Aktau'da İran Savaşı'nın provası

Kazakistan’ın Hazar Denizi kıyısındaki önemli petrol işleme ve ihraç limanı Aktau’da geçen yıl ilginç bir askeri manevra gerçekleşti. Kazak Çölü’nün Hazar’la buluştuğu noktada kurulu ve irili ufaklı petrol gölleriyle çevrili, eski Soyvet görüntülerinin yerini hızla petro dolarların getirdiği zenginliğin, gökdelenlerle Batılı, Rus ve Kazak şirketlerinin modern ofislerinin aldığı kentte Rus, Kazak, Kırgız ve Tacik Ordusu’na bağlı 2500 kişilik karma askeri birlik, dört ülke arasında imzalanan Kollektif Güvenlik Antlaşması Örgütü’nün görünüşte terörizme karşı mücadele programı çerçevesinde savaş oyunlarına katıldı. Ancak manevranın gerçek amacı, bölgede ABD’nin askeri tehditlerine ve bu arada İran’a yönelik olası askeri harekatına bir cevap niteliği taşıyordu.
Rubezh 2006 adını taşıyan savaş oyunu, Ağustos ayının 24’üncü günü başlayarak yirmidokuzunda sona erdi.
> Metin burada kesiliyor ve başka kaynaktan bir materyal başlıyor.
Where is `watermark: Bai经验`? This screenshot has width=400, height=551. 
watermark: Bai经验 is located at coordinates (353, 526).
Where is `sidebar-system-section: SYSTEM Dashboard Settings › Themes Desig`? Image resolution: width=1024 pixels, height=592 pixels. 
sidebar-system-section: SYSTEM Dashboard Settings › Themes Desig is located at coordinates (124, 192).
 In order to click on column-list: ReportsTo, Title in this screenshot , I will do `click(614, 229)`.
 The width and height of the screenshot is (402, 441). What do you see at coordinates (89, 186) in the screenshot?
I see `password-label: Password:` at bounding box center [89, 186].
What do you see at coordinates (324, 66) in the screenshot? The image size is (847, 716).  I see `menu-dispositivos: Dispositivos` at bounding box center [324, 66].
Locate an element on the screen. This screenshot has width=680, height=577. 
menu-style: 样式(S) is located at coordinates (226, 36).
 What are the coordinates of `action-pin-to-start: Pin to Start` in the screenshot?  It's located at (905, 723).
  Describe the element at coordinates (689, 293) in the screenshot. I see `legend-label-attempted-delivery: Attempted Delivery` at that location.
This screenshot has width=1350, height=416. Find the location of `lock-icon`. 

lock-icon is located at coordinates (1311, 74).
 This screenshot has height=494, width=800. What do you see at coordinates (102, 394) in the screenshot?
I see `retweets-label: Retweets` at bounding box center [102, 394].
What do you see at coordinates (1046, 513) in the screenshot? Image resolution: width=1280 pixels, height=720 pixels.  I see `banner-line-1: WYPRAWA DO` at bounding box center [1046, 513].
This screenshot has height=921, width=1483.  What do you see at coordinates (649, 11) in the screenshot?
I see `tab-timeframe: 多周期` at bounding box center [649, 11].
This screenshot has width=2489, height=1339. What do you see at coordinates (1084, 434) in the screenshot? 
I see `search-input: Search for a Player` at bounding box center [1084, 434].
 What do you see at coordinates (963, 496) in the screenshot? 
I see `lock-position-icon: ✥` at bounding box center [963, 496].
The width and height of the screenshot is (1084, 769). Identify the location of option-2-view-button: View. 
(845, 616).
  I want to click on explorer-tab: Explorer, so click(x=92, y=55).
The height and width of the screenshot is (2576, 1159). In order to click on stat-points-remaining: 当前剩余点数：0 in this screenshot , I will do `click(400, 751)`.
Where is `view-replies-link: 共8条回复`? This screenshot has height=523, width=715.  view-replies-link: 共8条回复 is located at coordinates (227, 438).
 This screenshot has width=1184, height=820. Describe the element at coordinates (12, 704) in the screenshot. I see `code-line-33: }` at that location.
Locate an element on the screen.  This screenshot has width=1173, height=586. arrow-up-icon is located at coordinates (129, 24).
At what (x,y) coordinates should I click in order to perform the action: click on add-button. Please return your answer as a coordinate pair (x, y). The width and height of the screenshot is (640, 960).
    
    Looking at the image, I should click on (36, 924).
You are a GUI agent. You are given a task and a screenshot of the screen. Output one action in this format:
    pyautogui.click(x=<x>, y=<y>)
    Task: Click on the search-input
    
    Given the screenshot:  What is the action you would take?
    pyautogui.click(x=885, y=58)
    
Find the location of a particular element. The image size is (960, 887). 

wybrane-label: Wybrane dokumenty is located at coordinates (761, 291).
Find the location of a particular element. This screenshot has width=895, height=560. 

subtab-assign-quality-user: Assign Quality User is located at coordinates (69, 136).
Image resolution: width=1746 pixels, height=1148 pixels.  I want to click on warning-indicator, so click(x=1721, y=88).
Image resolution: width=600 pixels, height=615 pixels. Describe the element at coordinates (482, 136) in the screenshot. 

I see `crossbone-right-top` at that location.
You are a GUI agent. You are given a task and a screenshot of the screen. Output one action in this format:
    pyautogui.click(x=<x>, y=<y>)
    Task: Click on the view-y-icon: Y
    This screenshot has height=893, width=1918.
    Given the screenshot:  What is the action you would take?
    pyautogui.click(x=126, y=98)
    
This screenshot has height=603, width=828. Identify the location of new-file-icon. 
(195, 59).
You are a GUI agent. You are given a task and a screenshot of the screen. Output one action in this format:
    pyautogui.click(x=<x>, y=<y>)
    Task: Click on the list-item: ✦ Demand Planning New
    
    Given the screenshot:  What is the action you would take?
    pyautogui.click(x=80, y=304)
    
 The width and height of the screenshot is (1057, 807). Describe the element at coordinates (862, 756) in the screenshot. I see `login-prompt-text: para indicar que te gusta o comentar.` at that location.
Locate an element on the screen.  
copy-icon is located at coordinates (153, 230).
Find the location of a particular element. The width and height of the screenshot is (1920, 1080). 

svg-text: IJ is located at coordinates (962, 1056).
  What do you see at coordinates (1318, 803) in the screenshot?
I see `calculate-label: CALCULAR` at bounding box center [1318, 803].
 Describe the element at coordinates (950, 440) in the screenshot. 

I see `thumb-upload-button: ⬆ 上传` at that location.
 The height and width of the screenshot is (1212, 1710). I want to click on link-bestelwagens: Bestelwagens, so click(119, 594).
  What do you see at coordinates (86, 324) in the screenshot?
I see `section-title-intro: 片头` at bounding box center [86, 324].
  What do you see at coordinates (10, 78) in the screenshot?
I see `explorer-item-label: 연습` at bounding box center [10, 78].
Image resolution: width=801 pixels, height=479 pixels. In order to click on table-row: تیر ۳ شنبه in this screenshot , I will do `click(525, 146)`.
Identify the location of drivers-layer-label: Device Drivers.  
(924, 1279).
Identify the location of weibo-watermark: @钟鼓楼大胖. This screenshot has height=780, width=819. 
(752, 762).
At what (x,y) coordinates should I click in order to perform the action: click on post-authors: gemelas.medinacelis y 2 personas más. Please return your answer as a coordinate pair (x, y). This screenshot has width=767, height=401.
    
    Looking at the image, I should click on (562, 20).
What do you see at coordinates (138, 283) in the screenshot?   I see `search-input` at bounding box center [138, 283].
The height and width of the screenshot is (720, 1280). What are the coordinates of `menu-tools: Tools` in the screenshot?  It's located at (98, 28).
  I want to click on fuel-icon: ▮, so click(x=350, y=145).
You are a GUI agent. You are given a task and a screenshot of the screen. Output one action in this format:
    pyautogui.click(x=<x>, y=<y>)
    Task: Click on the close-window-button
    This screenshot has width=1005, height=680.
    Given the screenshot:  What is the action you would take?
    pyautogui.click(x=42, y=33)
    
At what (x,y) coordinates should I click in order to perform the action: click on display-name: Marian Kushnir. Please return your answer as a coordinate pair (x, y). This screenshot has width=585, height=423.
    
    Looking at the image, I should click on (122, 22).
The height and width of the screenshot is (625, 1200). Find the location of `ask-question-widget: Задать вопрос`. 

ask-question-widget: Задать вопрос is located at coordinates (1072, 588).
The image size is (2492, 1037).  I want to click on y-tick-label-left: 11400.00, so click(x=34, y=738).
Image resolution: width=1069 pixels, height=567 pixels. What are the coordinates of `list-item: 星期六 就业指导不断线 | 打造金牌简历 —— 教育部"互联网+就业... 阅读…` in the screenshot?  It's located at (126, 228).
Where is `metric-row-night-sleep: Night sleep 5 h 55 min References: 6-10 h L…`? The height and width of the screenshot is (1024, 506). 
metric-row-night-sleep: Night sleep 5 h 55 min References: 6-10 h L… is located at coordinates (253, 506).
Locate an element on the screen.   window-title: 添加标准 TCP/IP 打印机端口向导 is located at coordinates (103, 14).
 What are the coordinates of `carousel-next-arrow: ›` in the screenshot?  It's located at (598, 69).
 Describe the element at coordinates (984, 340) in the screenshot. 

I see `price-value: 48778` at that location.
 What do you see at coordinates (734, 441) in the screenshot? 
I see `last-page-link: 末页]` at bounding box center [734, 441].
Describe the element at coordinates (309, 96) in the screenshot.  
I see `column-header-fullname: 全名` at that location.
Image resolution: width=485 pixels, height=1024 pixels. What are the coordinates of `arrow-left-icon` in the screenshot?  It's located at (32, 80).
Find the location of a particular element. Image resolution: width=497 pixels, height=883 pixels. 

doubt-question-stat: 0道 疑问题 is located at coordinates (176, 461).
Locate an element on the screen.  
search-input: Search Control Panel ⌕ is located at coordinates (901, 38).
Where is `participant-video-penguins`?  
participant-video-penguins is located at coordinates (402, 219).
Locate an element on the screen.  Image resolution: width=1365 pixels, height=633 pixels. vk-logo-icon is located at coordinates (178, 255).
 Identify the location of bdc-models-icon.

Rubezh 2006 manevrasına davet edilen Özbekistan, askeri gözlemciler göndermekle yetinirken, Beyaz Rusya ile Ermenistan ise katılmadılar.
Rus Genelkurmayı’nca planlanan manevra, yaklaşan İran Savaşı’nın Avrasya’nın güneyiyle Hazar Denizi bölgesindeki bir provası olarak tanımlanıyor. Gözlemciler bölge ülkeleri arasındaki askeri işbirliğinin giderek geliştiğine işaret ediyorlar. İran medyasının bugünlerde sık sık gündeme getirdiği “İran’a karşı, stratejik karşı sıklet merkezinin Azerbaycan üzerinden Hazar Denizi’nde oluşturulması”  tezlerine destek verircesine Kremlin, karşı bir savunma planı hazırlamış durumda. “Kollektif Güvenlik İşbirliği” çerçevesinde Rus ve Kazak Hazar donanmaları, ABD’nin Hazar Denizi’ne yönelik bir askeri çıkartma ya da amfibik harekatına karşı, Hazar Denizi’nde konuşlanmış durumdalar.
Askeri uzmanlar, Aktau’daki savaş oyunlarını yakın gelecek açısından olağanüstü önemli sayıyorlar. Uzmanlara göre, ABD, İran üzerindeki baskıyı adım adım artıracak. Böylece hem Kazakistan’la Azerbaycan’daki petrol yatırımlarının güvenliği açısından bizzat devreye girecek hem de Bakü-Tiflis-Ceyhan’ın olası bir savaşta güvenliği için bölgeye birlik gönderecek. ABD’nin Hazar’da güçlenecek askeri varlığı aynı zamanda üslerini hızla yitirdiği Orta Asya’nın denetimi açısından da önemli bir katkı sağlayacak. Aktau’daki manevrayla aynı tarihlerde Şanghay İşbirliği Örgütü üyesi olan Kazakistan ile Çin de Kazak topraklarında ortak askeri manevralar gerçekleştirdiler.  “Şanghay İşbirliği Örgütü”  ile Aktau’daki manevraları düzenleyen “Kollektif Güvenlik Örgütü” arasında geçen yıl başlayan askeri-istihbari koordinasyon ve işbirliğinin belirtileri bu manevralarda da ortaya çıktı. Halen Şanghay İşbirliği Örgütü bünyesinde gözlemci üye statüsünde bulunan İran’ın her iki askeri örgütle gayriresmi ilişkisini sürdürdüğü de biliniyor.
Askeri gözlemciler Aktau manevralarının bir dönüm noktası sayılması gerektiği üzerinde birleşiyorlar. Böylece Orta Asya Türk Cumhuriyetleri Rusya’nın patronojındaki bu yeni Avrasya Varşova Paktı içinde Rusya ve İran’ın Çin’in çıkarlarını savunmak amacıyla Rus Ordusu’nun yedek gücü haline gelme yolundalar. Üstelik onlar ne ABD ne de Rus, Çin tarafını seçmek zorunda değiller. Bu krizde Doğu ve Batı arasında denge politikası izleyerek tarafsız kalabilirler.
Önümüzdeki gelişmeler olağanüstü tarihsel, siyasal, stratejik oluşumlara gebe. Türk dünyası; ABD’nin kucağına düşmeyeyim derken, bu kez yeniden Rusya ve Çin’in kucağına oturmaya bilinçsiz bir biçimde sürükleniyor.